Abstract: Process variations yield the asymmetry on core performance in many-core processors. Adaptive voltage scaling can hide the variations, but that results in the different thermal characteristics of cores. By using the thermal characteristics, the efficiency of energy optimization and temperature management can be improved. Experiments showed that the proposed dynamic voltage frequency scaling consumes up to 25.2% less energy than the existing thermal management technique while remaining the ratio of peak temperature violations under 1%.
Introduction
The performance improvement of microprocessors has resulted in the increased power density thereby worsening thermal problems. The increase in temperature may degrade performance, raise cooling costs, and exacerbate reliability issues, such as negative bias temperature instability and hot carrier injection. A lot of studies have been conducted to mitigate the thermal stresses in processors, and most of them are combined with traditional power management techniques, such as dynamic voltage frequency scaling (DVFS). The heat generation is mainly dependent on the power consumption so that, DVFS can also mitigate thermal problems [1] .

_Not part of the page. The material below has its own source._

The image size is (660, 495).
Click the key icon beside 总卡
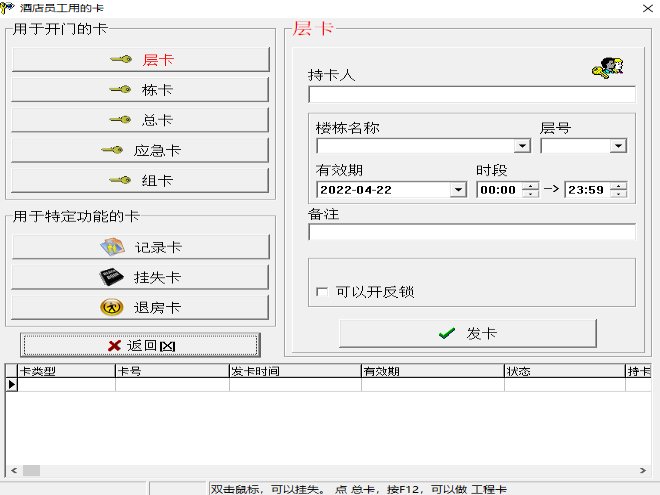[x=121, y=120]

Process variations become severe as technology scales down. They raise the inter-die and intra-die asymmetry on performance: the former is die-todie (D2D), and the latter is within-die (WID) process variation. We consider homogeneous many-core processors, whose cores are identical. The performance of each many-core die may vary because of D2D variation. The performance of cores in a many-core processor may also vary due to WID process variations, which is resulted in core-to-core (C2C) process variation. Adaptive voltage scaling (AVS) is adopted to hide the variations, by scaling up the supply voltage V dd of the core whose maximum frequency is lower than the others [2] . Consequently, the power consumption of the cores also varies and that affects the thermal characteristics of each core. Exploiting the thermal characteristics that are obtained statically can improve both the energy efficiency and temperature management.
Thermal-aware dynamic voltage frequency scaling
We assume homogeneous many-core processors. The required performance for each core is predefined, and AVS is assumed. Each core has its own supply voltage setting to support the predefined frequency setting, according to the level of process variations. Cores are prioritized through the static temperature analysis, and the priority is utilized in task mapping and dynamic voltage scaling.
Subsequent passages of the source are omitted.